- _What is being asked_: Skip every picture. Print each line from the one containing "Open the Windows Update section" through the end of the records below, word for word.

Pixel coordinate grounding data
*** Begin section ***

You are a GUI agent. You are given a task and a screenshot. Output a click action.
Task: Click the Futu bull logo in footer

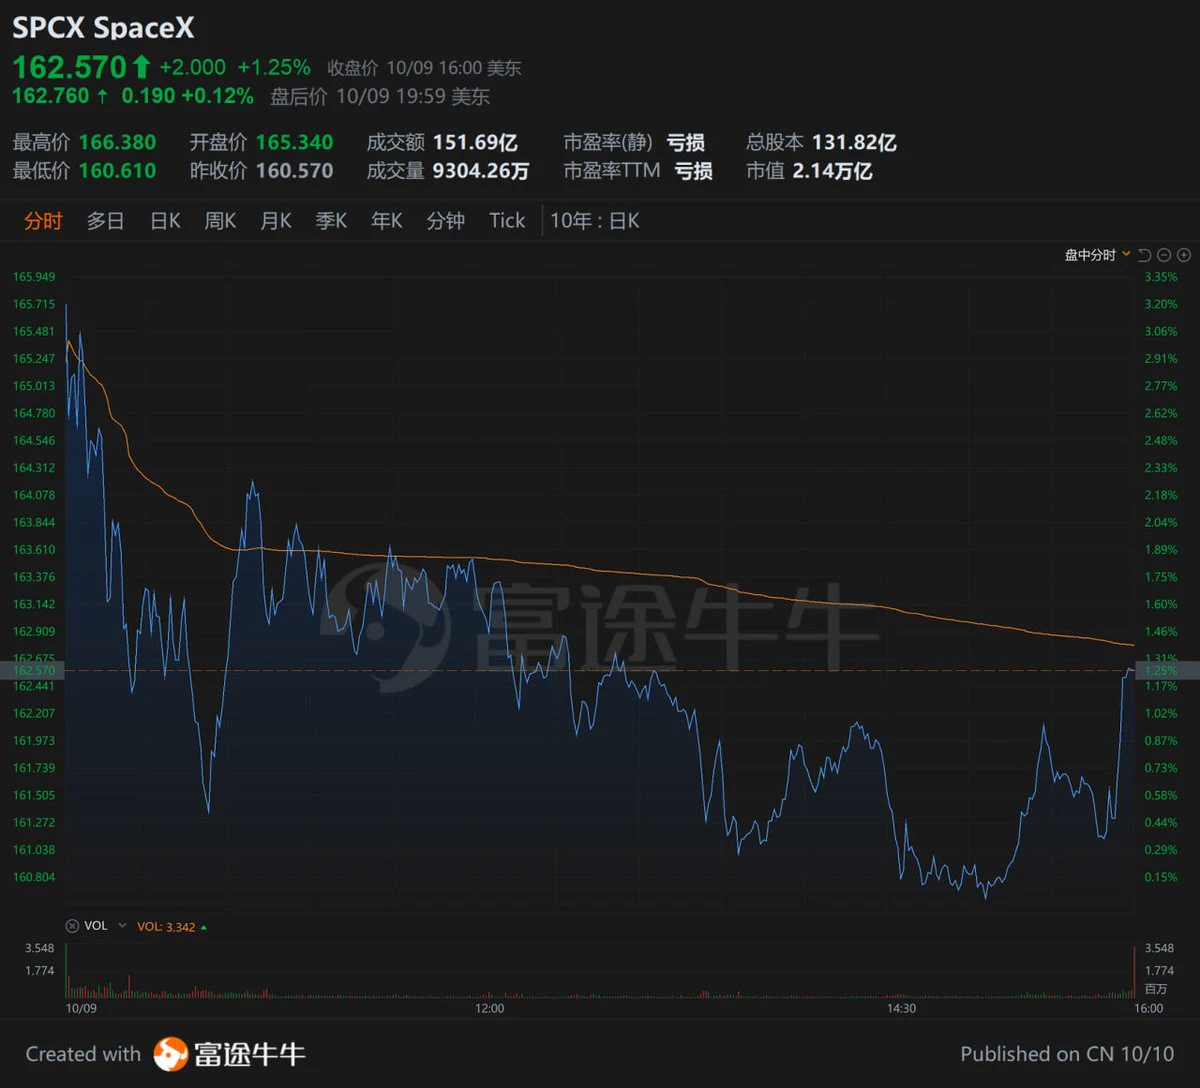tap(171, 1054)
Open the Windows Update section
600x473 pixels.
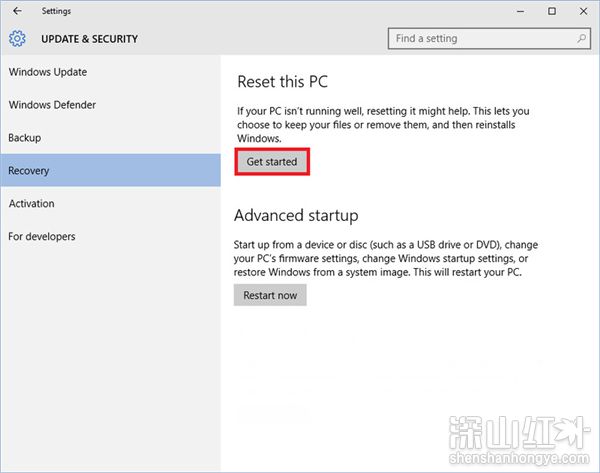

*** End section ***

- _Exercise output_:
Open the Windows Update section
600x473 pixels.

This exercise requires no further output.